* _Excerto da página_:
70) Em Novembro de 2006, a R. BB apresentou na CMT um projecto de loteamento para fins residenciais e turísticos para a Quinta das EE (art. 39°-A)

71) No início de 2007 a R. BB mandou realizar um trabalho de avaliação da vegetação existente na Quinta das EE, de forma a seleccionar os exemplares a transplantar (art. 40°)

72) O trabalho referido em 71) foi efectuado pelo atelier de arquitectos paisagísticos NN - Arquitectura Paisagística (art. 41°)

73) Cujos arquitectos trabalharam à vista de toda a gente (art. 42°)

74) A NN estimou que existiam 109 oliveiras, 16 alfarrobeiras, 8 amendoeiras, 16 figueiras e 235 citrinos na Quinta das EE (art. 43°)

75) Da estimativa referida em 74) foram excluídas as árvores degradadas, de baixo porte e má configuração ou mau estado fitossanitário (art. 44°)

76) Em Março e Abril de 2007 foram realizados, por conta da R. BB, trabalhos de prospecção geológica na Quinta das EE (art. 45°)

77) Foram realizadas 49 sondagens (art. 46°)

78) Correspondendo cada uma delas a um buraco com 10 a 15 metros de profundidade, salvo duas que atingiram os 19 metros (art. 47º)

79) E foram utilizadas duas máquinas (art. 48°)

80) Que fazem barulho (art. 49°)

81) Cada máquina era operada por dois trabalhadores (art. 50°)

82) No âmbito do seu projecto imobiliário e turístico, a R. BB procedeu ao transplante de árvores (designadamente oliveiras e alfarrobeiras) para um terreno contíguo à Quinta das EE, usado como viveiro provisório (art. 52°)

83) E abateu figueiras, amendoeiras e citrinas (art. 53°)

84) Esse transplante ocorreu em Maio de 2007 (art. 54°)

85) As árvores seriam replantadas na Quinta das EE (art. 55°)

86) Algumas árvores foram podadas e permanecem na Quinta das EE (art. 56°)

87) Todas as árvores da Quinta das EE, com excepção das citrinas, existiam de forma isolada, integradas em composições do jardim, nos espaços comuns do aldeamento turístico e ao longo dos arruamentos existentes (art. 57º)

88) Sem constituírem pomar ou povoamento para exploração agrícola (art. 58°)

89) O A. nunca procedeu ao pagamento de qualquer contribuição autárquica enquanto superficiário da parte rústica da Quinta das EE (art. 60°)

90) Nem pagou qualquer quantia a qualquer dos titulares da Quinta das EE enquanto superficiário (art. 61)

91) A partir de data não determinada do período compreendido entre os anos 1991 a 1993 e até data não posterior a 2005 [salvo quanto aos factos referidos em 67) e ss. e 100), ocorridos em 2006], e sem prejuízo do descrito em 45) e ss.. o A. tirava ramos secos das EE (art. 62°-A)

92) Recolhendo ou autorizando a recolha de azeitonas para a produção de azeite (art. 63°)

93) Podando o pomar de citrinos (art. 64°)

94) Na época própria o A. contratava pessoal que sob as suas ordens e fiscalização procedia à apanha de alfarrobas, amêndoas, figos e laranjas (art. 65°)

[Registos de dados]
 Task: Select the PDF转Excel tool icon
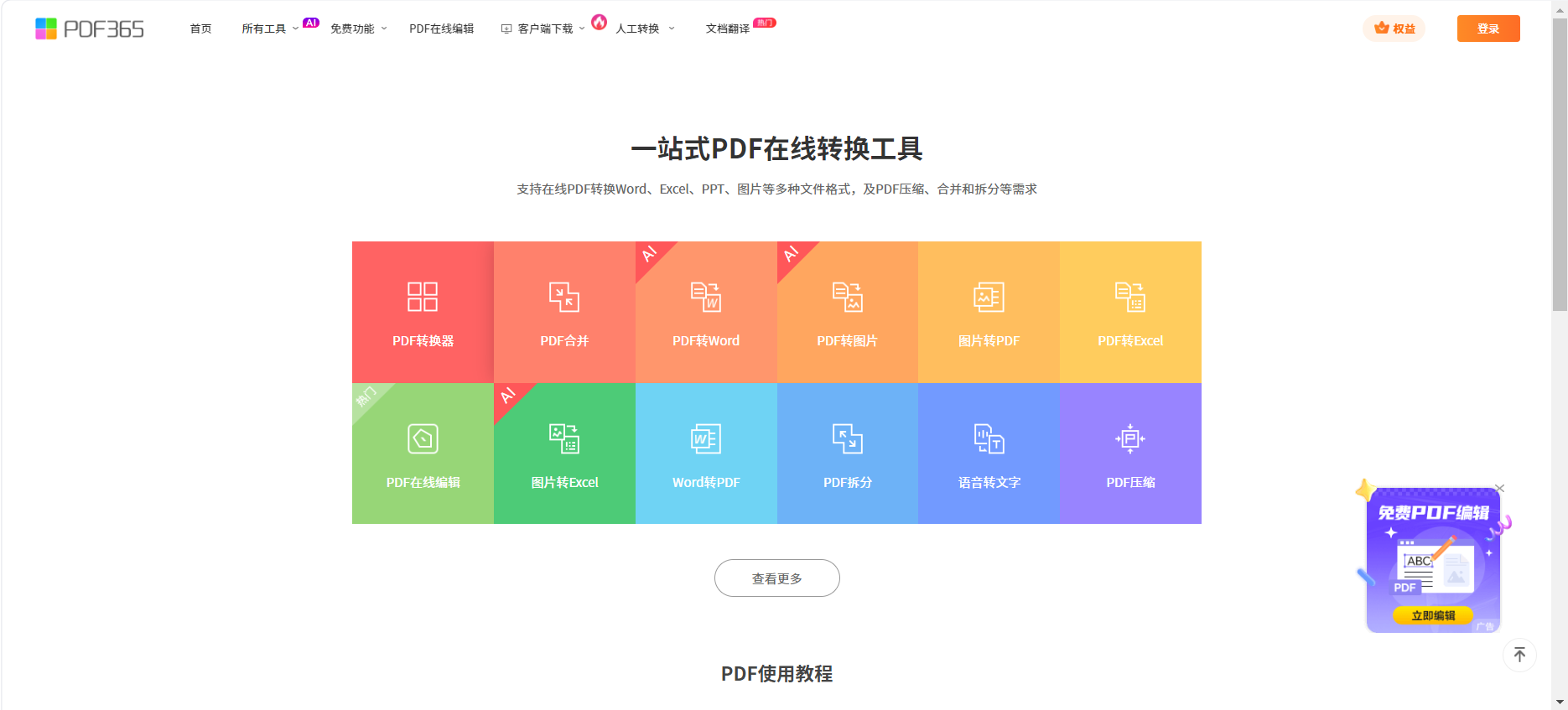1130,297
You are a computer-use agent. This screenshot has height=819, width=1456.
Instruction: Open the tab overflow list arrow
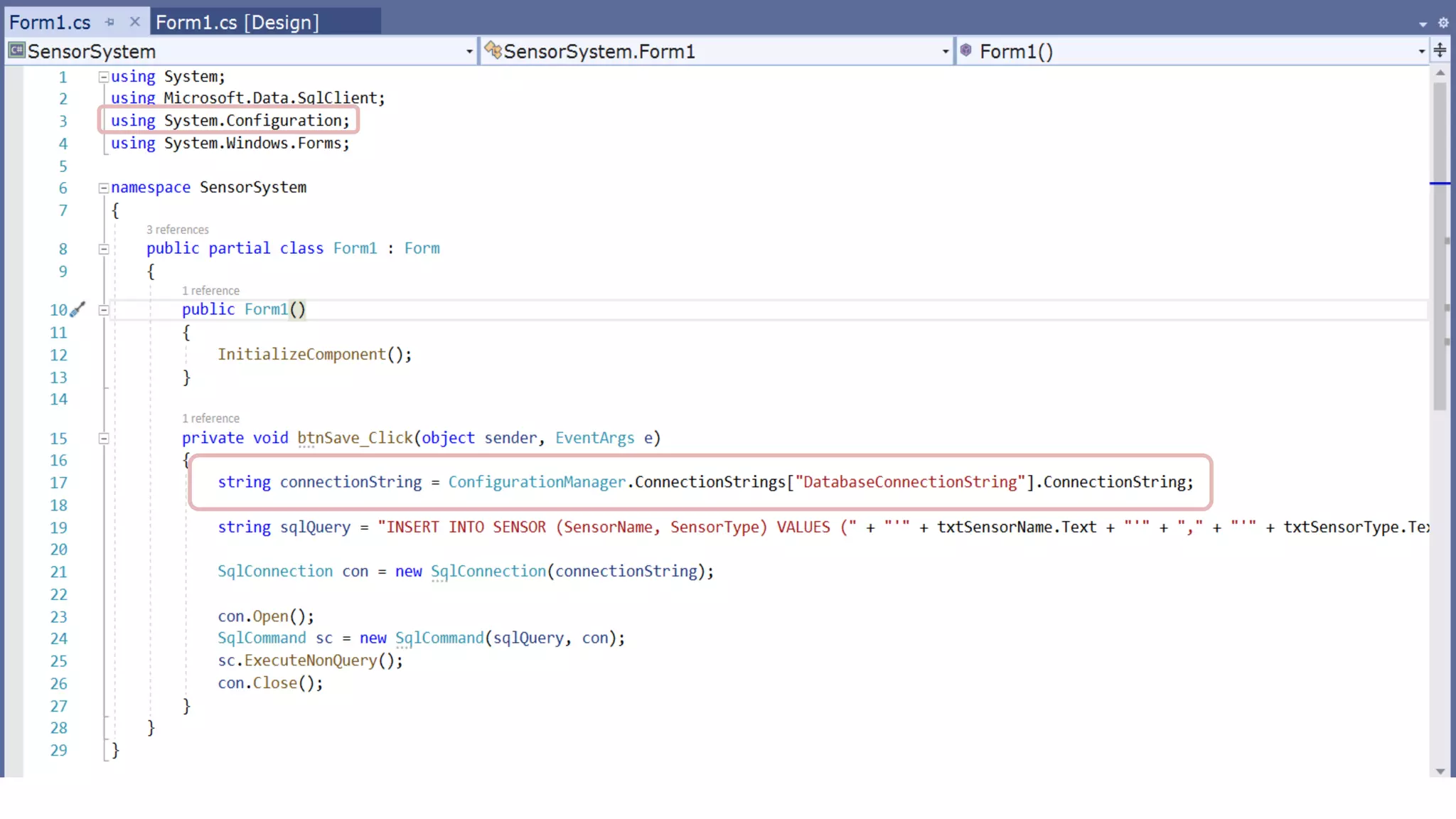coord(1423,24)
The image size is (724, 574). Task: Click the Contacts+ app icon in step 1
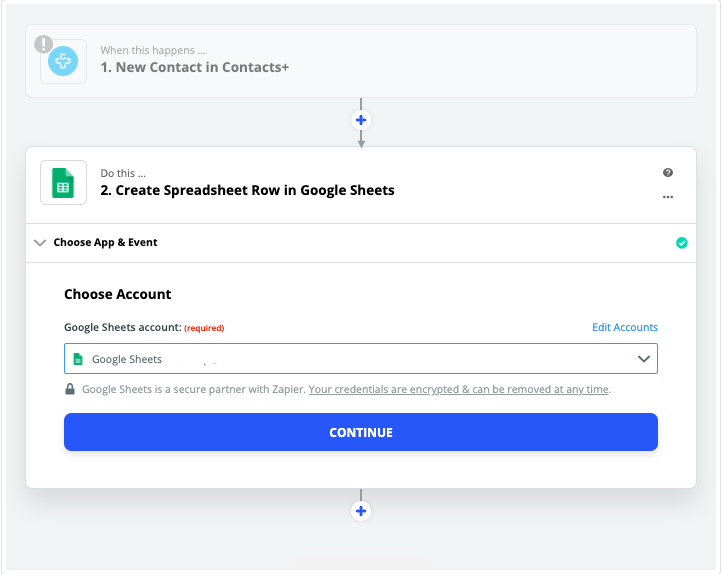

* _Tarefas a realizar_:
A) Verta para inglês esta frase do excerto: "Cada máquina era operada por dois trabalhadores (art. 50°)".
B) Indique, com base no excerto, se cada afirmação está correta: (i) a NN estimou a existência de 109 oliveiras na Quinta das EE; (ii) foram realizadas 52 sondagens; (iii) os trabalhos de prospecção geológica decorreram em Maio de 2007. Responda sim ou não a cada uma e cite as palavras do excerto que o determinam.

* _Resultados por tarefa_:
A) Each machine was operated by two workers (art. 50°)

B)
(i) Sim: "A NN estimou que existiam 109 oliveiras"
(ii) Não: "Foram realizadas 49 sondagens"
(iii) Não: "Em Março e Abril de 2007 foram realizados, por conta da R. BB, trabalhos de prospecção geológica"